The courtroom scene, which shows Epperson’s rings, was shot in the third week or so and was the first time all the cast was together. The scene took two or three days, Epperson said, but the movie only shows bits and pieces.

McConaughey “was as handsome and skinny and polite and everything (as he appears). Of course, the first time I looked at Jack (Black), he looked like he was in character. He always looked like the funeral director,” she said.

The actress also recalled a benefit for the Bastrop Fire Department and sitting in MacLaine’s chair at the Bastrop Cemetery. A co-producer said MacClaine wouldn’t be there at that time, so she sat in the chair and began to hear an animal sound.

“I looked behind me and in cages they had white humming doves.” she said. “In the movie, they come up and circle the casket. It was the most moving thing I’ve seen in my life, and I said (to the co-producer), ‘This is why I was in here today. I want these doves at my funeral.'”

Crews also did some filming at Nugent’s old house, where the yard is done and somebody still comes to clean.

With director Richard Linklater, Epperson said he “basically lets you find your own character.”

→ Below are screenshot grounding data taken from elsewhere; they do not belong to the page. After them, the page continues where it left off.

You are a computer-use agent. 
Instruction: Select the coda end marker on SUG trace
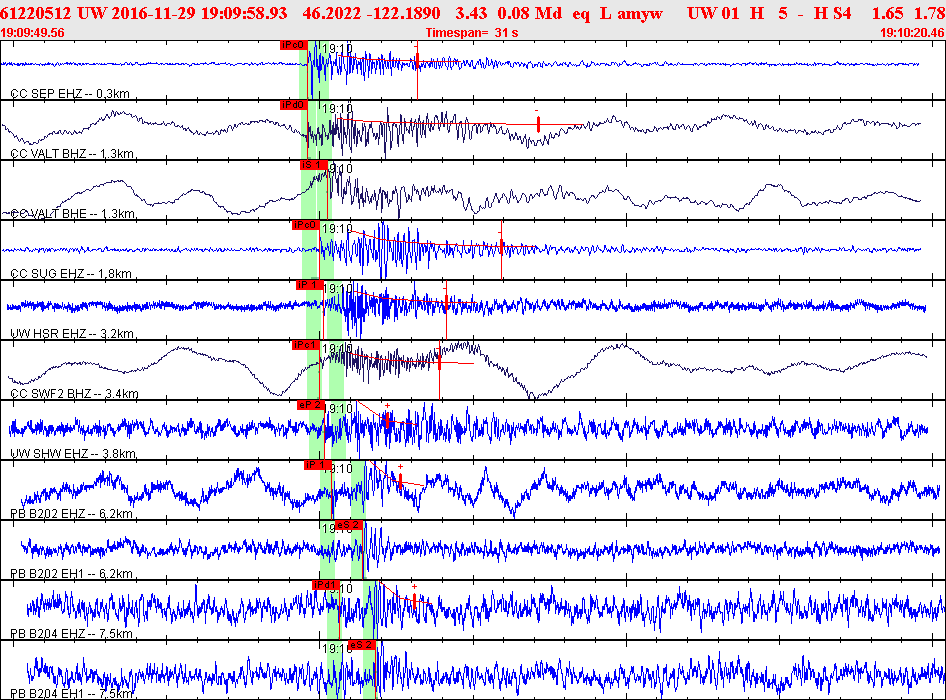[501, 246]
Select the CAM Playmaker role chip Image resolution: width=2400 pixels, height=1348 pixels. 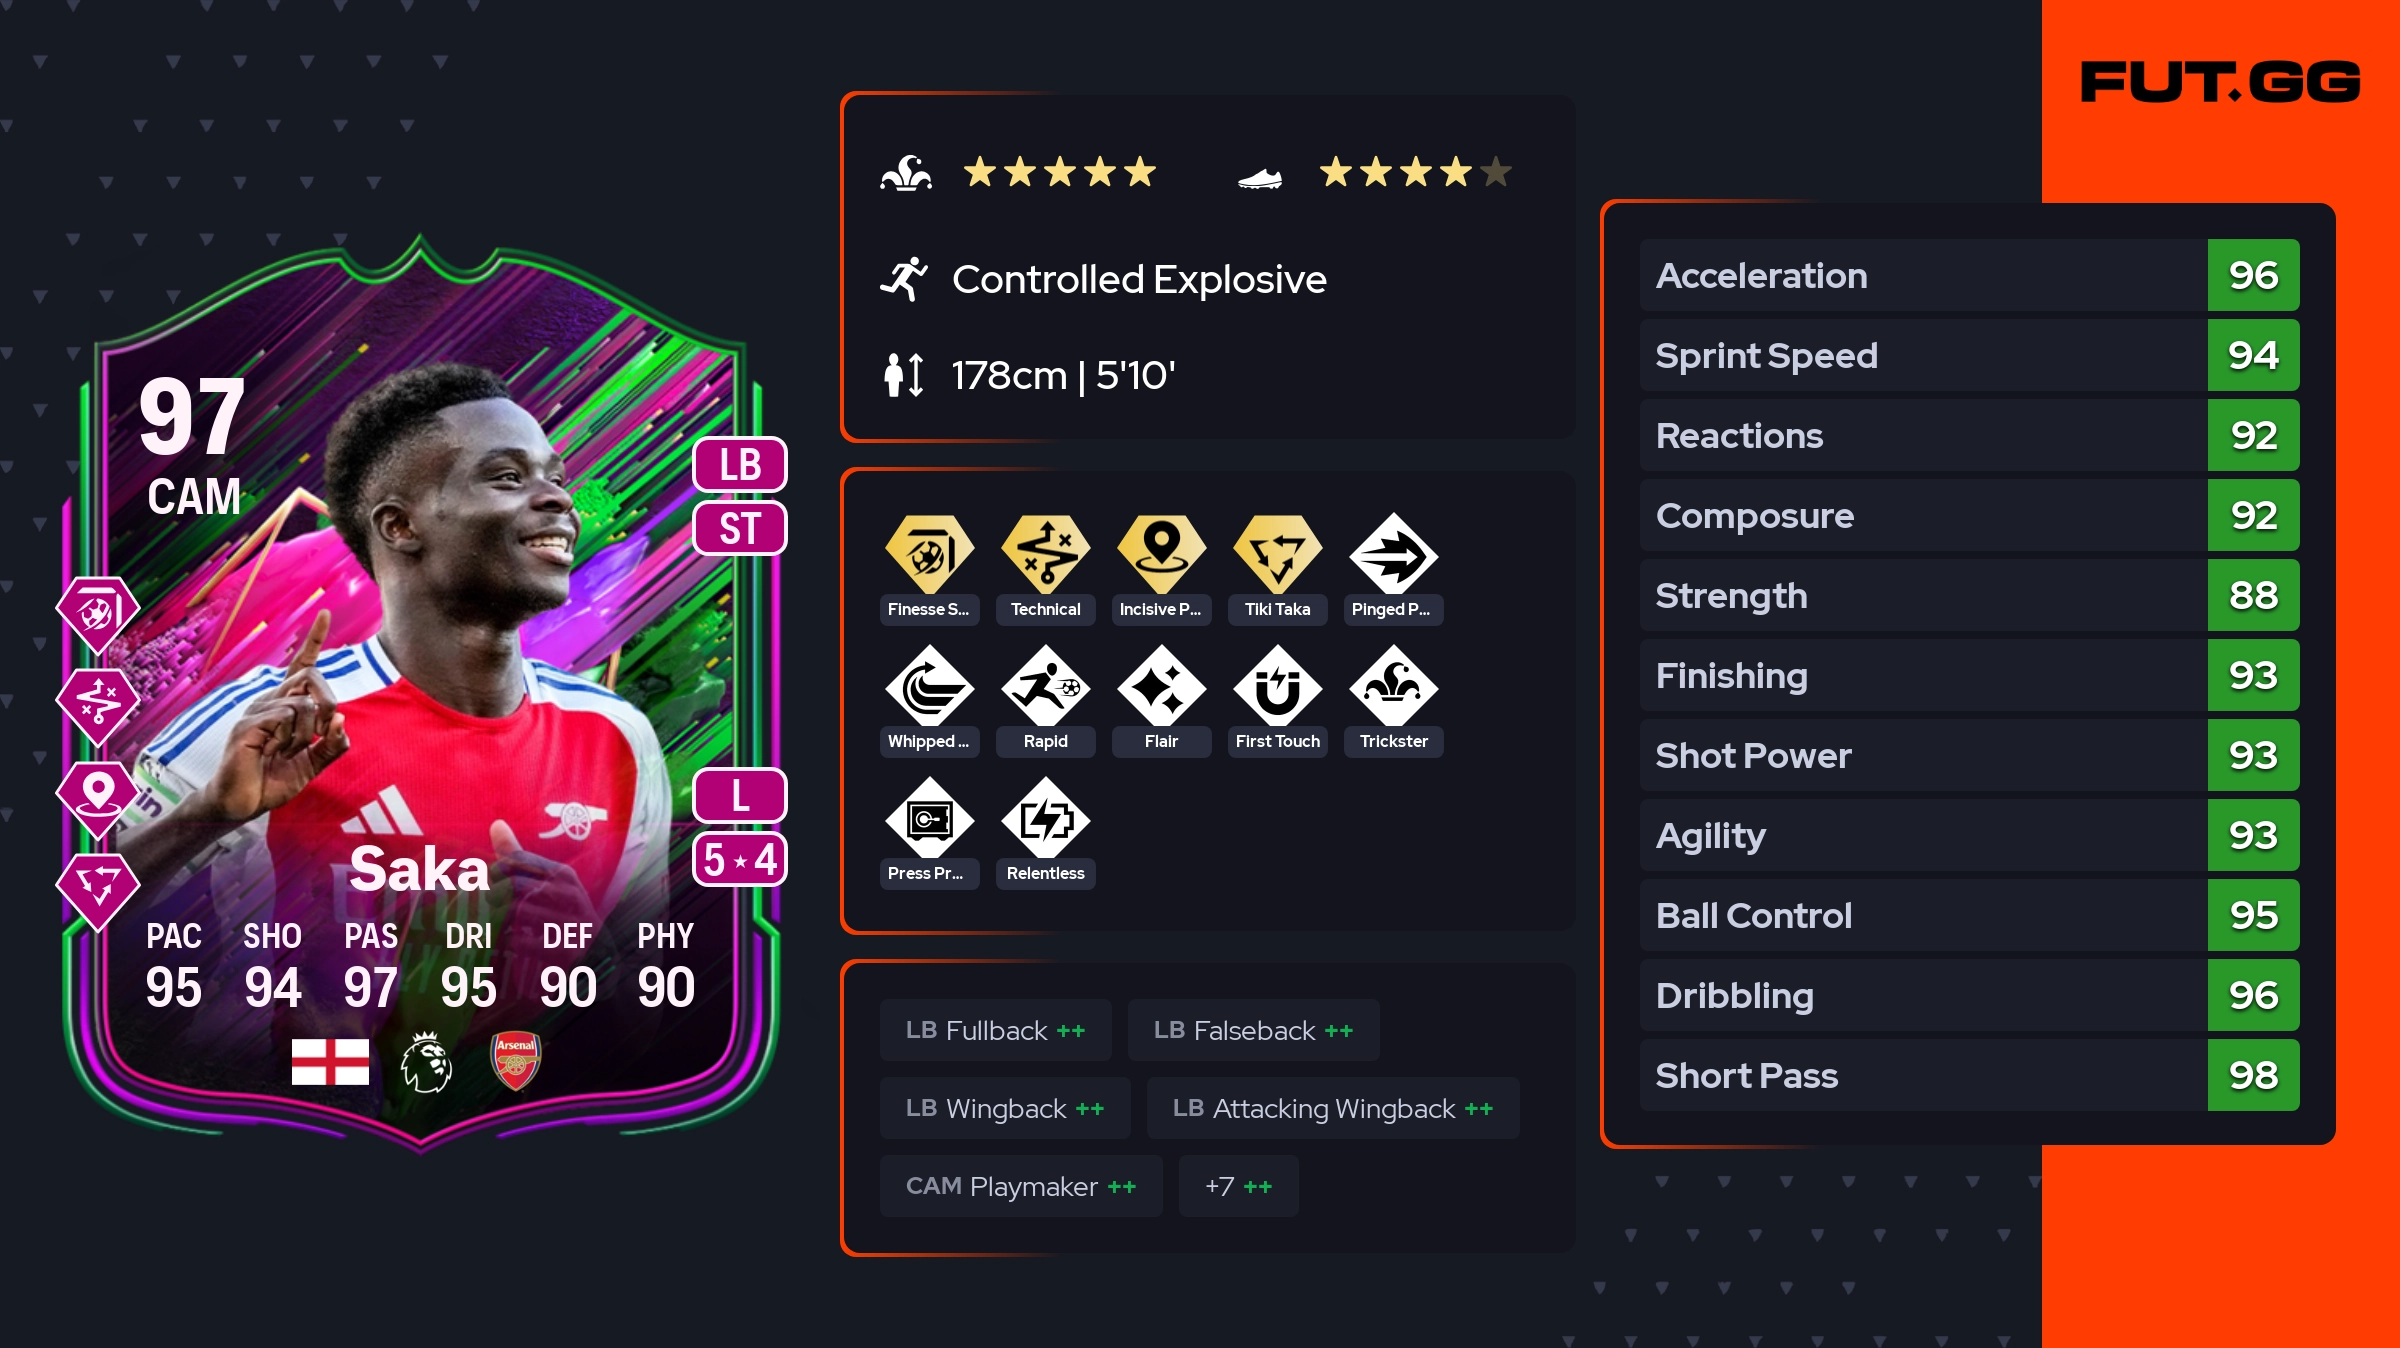[x=1021, y=1186]
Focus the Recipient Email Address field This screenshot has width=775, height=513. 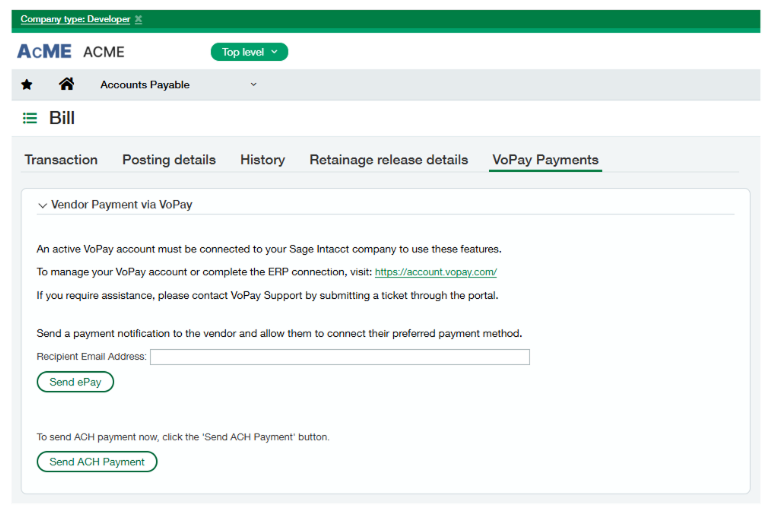pos(339,357)
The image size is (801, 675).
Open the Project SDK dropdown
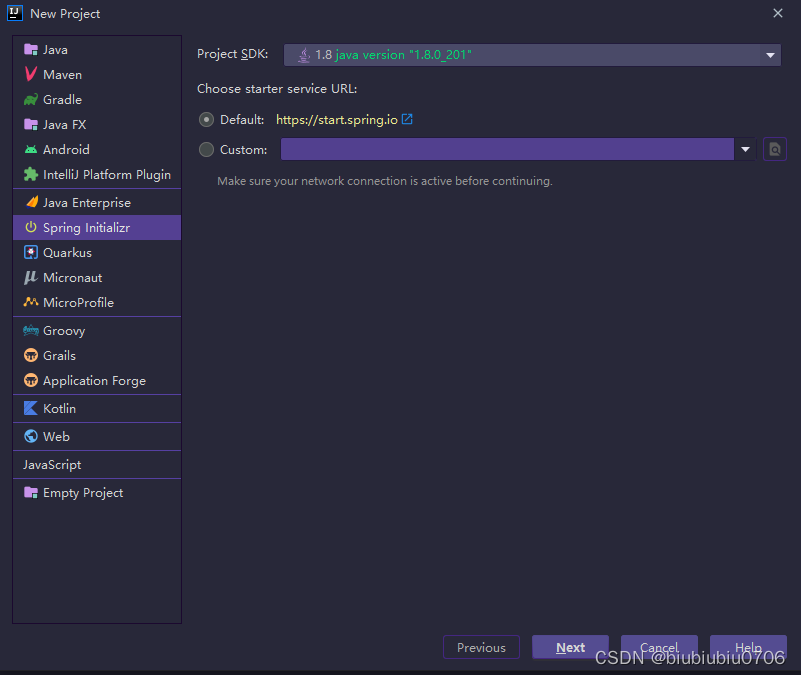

The movie has drawn mixed feelings among Carthage residents.

Epperson said some were pleased with “Bernie” while others weren’t so happy with the dark comedy.

Linklater “was wanting to do a premiere in Carthage, but there are still some people who don’t want (it),” she said. “I think some of the ministers were saying they were making fun of an old lady being murdered. But, where were they when she was in a freezer for nine months?”

She said the more she learned about the film and the real-life people, the more she understood why Nugent left everything she had to Tiede.

Carthage resident Reba Tarjick, who also was in the movie, said that Tiede was beloved in the community, and people were shocked at his arrest.

“I told (my husband at the time), ‘Can you believe that?’ He was like an angel. He had done everything for people in Carthage,” she said.

And although some residents at her church refuse to see the movie, she said she sees nothing wrong with it.

“It’s a true story. I think it’s hilarious. It’s a funny movie,” she said.

As far as the future of her career, she has joined the Screen Actors Guild and was told she needed a representative and publicist.

She even got a few encouraging words from McConaughey.

“He said, ‘Well, she’s got a voice like (cook) Paula Deen, and if she wants to work, she can work after this movie comes out. She’s gonna be good,'” Epperson said.

Her advice for other actors?

“Follow your dreams, honey. If somebody has an inkling, follow your dreams. Go for it. It doesn’t matter how crazy it is,” she said.